Neonati calabresi di serie B. Screening: solo sei esami su quaranta

Prevenzione patologie neonatali, se nasci a Firenze, a Napoli o a Milano, hai la possibilità di sapere in tempo utile se sei affetto da una delle 40 malattie metaboliche ereditarie

 

 

CORIGLIANO ROSSANO (CS) – Conoscere, quindi, per intervenire in tempo, prima che si manifestino i sintomi delle malattie o che possano verificarsi danni irreversibili agli organi e al cervello con conseguenti gravissime disabilità. Se nasci in Calabria, non ti è consentito. Se ti va bene sarai in grado a malapena di sapere se sei affetto da fenilchetonuria, una malattia genetica che colpisce un bambino su mille, ipotiroidismo congenito, fibrosi cistica e pochissime altre. Sono solo 6 le patologie che è possibile identificare precocemente – in Calabria – tra la 48esima e 72esima ora di vita neonatale, nonostante le norme in vigore da almeno 3 anni prevedano lo screening per 40 malattie con la relativa disponibilità di fondi (900 mila euro assegnati dal Fondo Sanitario Nazionale!)
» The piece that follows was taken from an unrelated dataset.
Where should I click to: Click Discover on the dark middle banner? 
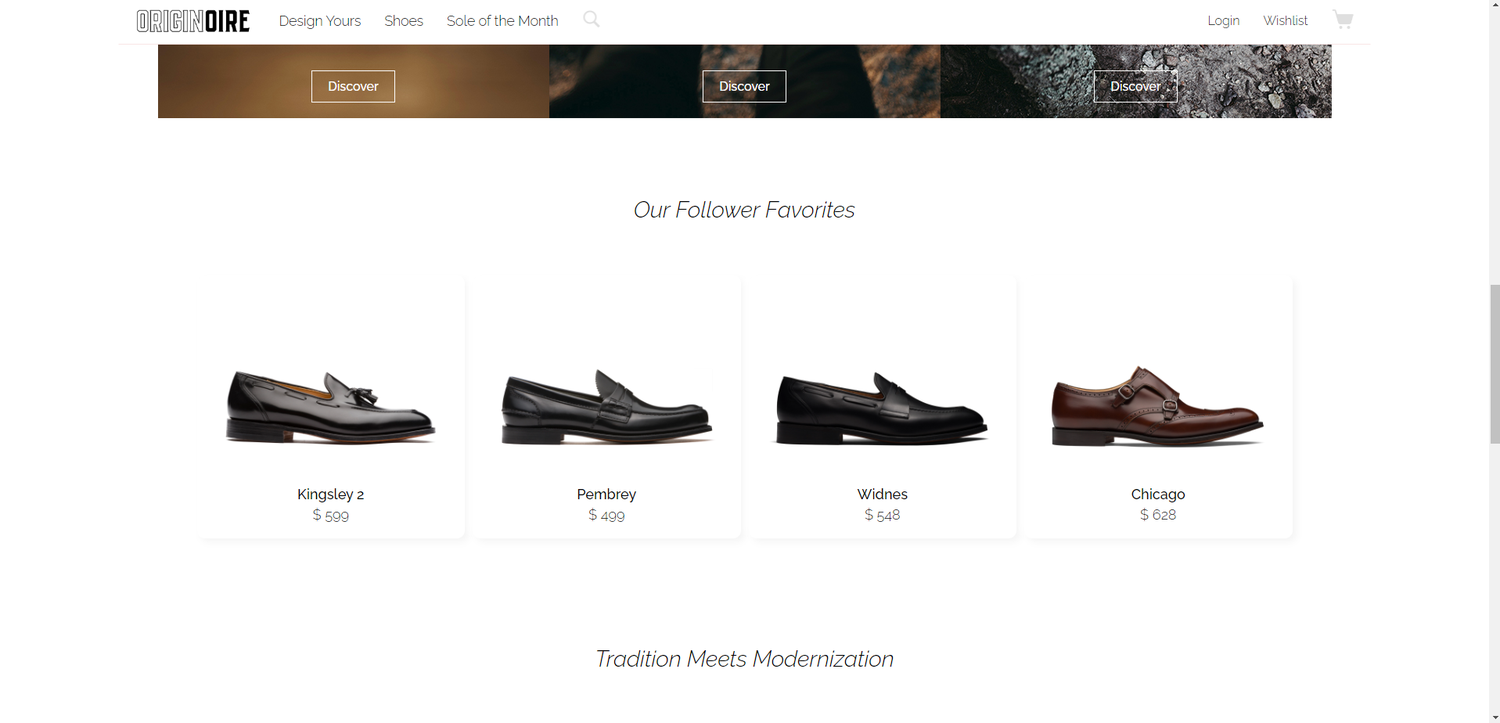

Ma la Regione Calabria dorme, latita e non si attiva. Nemmeno per mettere in campo una strategia e stringere almeno una convenzione. E nell’attesa, i neonati calabresi – come i loro genitori – restano cittadini di serie B rispetto ai neonati di tutt’Italia. Ancora una volta, per incapacità di governo, la Calabria rimane all’anno zero, fanalino di coda dell’Italia intera.

 A ribadire il grave ritardo e l’evidente disparità di trattamento è l’AISNAF (Associazione Italiana Sindromi Neurodegenerative da Accumulo di Ferro) con sede legale a Corigliano Rossano ma proiettata  operativamente nel campo della ricerca scientifica a livello internazionale – che invoca un sussulto di dignità e responsabilità da parte di tutta la classe politica regionale.

La Calabria – afferma il Presidente di Aisnaf Natale Antonio Scalise – deve immediatamente attivarsi per  permettere la diagnosi precoce delle numerose patologie geneticamente determinate che possono essere avviate ad una terapia efficace e spesso risolutiva ancora  prima dell’insorgenza di danni cerebrali o d’organo irreversibili. Anche la Calabria – aggiunge – deve poter pianificare le strategie di implementazione degli screening neonatali per una sempre e più efficace politica preventiva dell’handicap in età pediatrica al fine di garantire una migliore qualità di vita ai bambini affetti, tutelare la salute ed evitare il lievitare di disagi familiari e dei costi della sanità nell’ormai inarrestabile diaspora della speranza verso il Nord Italia alla ricerca di diagnosi e terapie.